Johan Sundström wrote:
> [snip]
>
> Breaking Exhibit into smaller pieces doesn't necessarily break with
> being able to cater the past default piecework of having three
> components you drop somewhere; we could probably fairly easy retain
> that functionality and adopt those three DOM nodes if they exist,
> prepopulating them with whichever widgets they hold today, if a
> forthcoming freer-form layouting model emerges. My gut feeling says it
> might be a good idea.
>
> Or at least allowing for a similarly small deployment threshold with
> the new style deployment format.
>   
I totally agree. And the challenge is to support smooth transition from 
simple beginnings to ultimate sophistications.
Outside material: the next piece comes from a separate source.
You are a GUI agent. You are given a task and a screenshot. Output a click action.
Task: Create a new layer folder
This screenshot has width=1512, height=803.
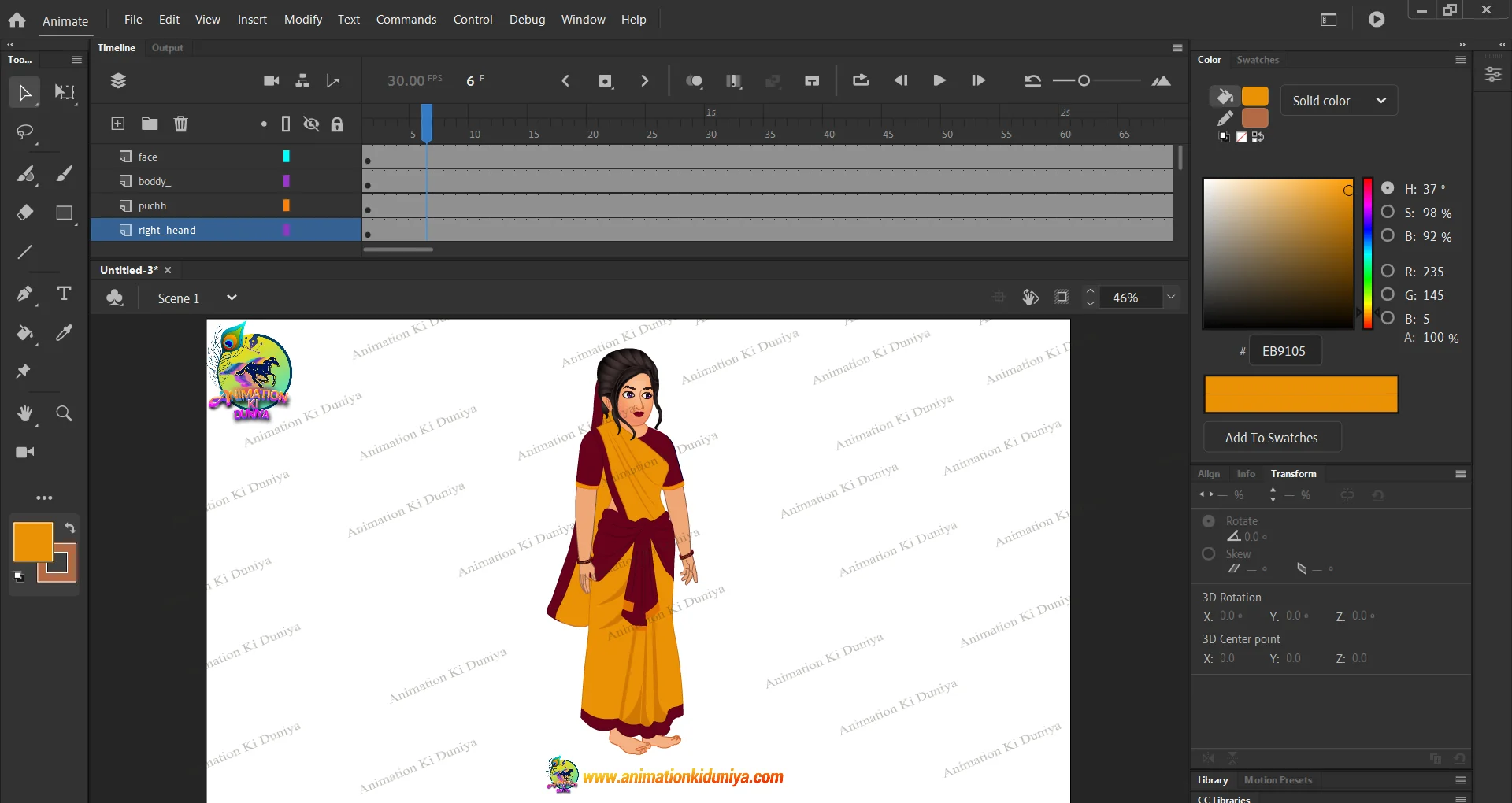tap(150, 124)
> +1. Especially if we open an opt-out mode by query variable, similar
> to ?bundle=false and friends, for environments where minimum namespace
> clobbering is of the essence. (After all, getting your own is a mere
> ${myexhibit}.getDatabase() call away -- but I agree that its being
> available as "database" fits the javascript-in-browsers model very
> well.)
>   
Good point about minimum namespace clobbering. I have a feeling that 
little client-side code has a global variable called "database" right 
now, but then I haven't built many 3-tier web apps.
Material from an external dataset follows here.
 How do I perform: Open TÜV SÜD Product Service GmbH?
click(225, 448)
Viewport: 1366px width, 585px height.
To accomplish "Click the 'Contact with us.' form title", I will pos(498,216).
>> Initially, you would need to include exhibit-api.js to get "database".
>> But after a while, perhaps your browser will come built-in with a native
>> implementation of "database". Now if "database" is built in, then it can
>> load data from other domains, too, and we won't need the JSONP hack.
>>     
>
> Similarly, once Douglas Crockford's JSONRequest (RFC 4627,
> http://rfc.roxen.com/4627) gets widely deployed / promoted to internet
> standard, we will also overcome the JSONP hack. (I'd guess that will
> happens sooner, but hopefully that we'd get browser native "database"
> eventually too.)
>   
How do you see RFC 4627 helping us out? I was referring to the callback 
trick that Google Data API uses so that it can pass data cross-domain.

>> Once the database is broken off, it's more natural to break the UI off
>> into small pieces. It'd be nice to write small blobs of html code as
>> follows and place them _anywhere_ on the page:
>>     
>
> +1. I vigorously like this. :-)
>   
Awesome. Should we carry on some design discussion on [EMAIL PROTECTED] or ... ?

I guess we should update the release site of Exhibit at some point and 
then freeze it while these major changes are being worked on.